Data items
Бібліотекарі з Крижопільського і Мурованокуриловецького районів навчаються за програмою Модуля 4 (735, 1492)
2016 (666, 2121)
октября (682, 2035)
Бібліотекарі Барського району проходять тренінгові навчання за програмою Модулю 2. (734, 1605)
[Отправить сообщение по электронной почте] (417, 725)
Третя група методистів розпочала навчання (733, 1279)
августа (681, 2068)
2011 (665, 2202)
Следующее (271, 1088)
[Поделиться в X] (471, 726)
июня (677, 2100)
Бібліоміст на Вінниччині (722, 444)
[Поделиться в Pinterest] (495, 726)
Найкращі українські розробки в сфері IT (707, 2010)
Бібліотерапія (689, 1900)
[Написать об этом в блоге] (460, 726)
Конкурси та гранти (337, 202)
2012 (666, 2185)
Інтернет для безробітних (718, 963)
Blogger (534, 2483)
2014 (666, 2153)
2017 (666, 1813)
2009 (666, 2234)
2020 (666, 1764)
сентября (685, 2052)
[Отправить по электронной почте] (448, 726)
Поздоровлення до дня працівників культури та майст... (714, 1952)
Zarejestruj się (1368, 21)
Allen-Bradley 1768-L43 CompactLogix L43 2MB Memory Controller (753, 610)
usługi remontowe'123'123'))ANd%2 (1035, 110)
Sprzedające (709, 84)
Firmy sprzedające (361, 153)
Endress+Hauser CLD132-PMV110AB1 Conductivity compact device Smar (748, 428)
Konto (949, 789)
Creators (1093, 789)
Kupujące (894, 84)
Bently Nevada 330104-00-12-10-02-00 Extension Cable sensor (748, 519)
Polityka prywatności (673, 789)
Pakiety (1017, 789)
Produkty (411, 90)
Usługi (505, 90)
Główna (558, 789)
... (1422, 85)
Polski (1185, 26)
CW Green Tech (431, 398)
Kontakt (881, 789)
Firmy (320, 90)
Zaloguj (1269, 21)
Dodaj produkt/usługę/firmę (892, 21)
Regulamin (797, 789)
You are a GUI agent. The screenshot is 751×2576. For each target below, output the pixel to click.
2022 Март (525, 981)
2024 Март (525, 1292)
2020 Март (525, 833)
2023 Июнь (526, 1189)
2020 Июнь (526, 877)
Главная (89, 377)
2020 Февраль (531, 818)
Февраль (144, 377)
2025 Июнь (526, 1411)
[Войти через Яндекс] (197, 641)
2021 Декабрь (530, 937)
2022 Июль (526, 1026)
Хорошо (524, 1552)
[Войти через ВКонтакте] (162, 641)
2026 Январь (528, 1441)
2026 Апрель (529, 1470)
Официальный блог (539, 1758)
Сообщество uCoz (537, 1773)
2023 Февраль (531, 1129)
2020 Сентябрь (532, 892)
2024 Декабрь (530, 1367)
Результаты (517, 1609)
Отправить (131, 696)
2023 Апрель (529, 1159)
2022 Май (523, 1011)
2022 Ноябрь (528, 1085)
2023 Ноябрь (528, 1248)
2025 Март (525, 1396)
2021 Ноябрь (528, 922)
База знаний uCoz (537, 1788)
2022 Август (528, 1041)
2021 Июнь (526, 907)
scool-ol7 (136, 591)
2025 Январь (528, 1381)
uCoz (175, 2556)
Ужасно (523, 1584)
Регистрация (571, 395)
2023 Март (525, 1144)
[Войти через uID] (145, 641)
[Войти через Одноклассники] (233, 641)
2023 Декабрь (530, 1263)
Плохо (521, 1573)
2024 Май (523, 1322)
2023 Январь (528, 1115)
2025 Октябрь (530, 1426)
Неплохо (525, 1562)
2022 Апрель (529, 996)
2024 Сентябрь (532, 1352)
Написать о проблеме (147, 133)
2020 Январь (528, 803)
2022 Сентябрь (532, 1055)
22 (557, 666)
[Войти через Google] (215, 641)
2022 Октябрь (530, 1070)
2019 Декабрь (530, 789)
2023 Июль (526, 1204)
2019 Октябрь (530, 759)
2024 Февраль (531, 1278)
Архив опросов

Exercise aim -> Reproduce exactly the section above that begins at the line containing "[Войти через Яндекс] (197, 641)" and ends at the line containing "2022 Май (523, 1011)", leaving out all other lines.

Solution for this problem ->
[Войти через Яндекс] (197, 641)
2021 Декабрь (530, 937)
2022 Июль (526, 1026)
Хорошо (524, 1552)
[Войти через ВКонтакте] (162, 641)
2026 Январь (528, 1441)
2026 Апрель (529, 1470)
Официальный блог (539, 1758)
Сообщество uCoz (537, 1773)
2023 Февраль (531, 1129)
2020 Сентябрь (532, 892)
2024 Декабрь (530, 1367)
Результаты (517, 1609)
Отправить (131, 696)
2023 Апрель (529, 1159)
2022 Май (523, 1011)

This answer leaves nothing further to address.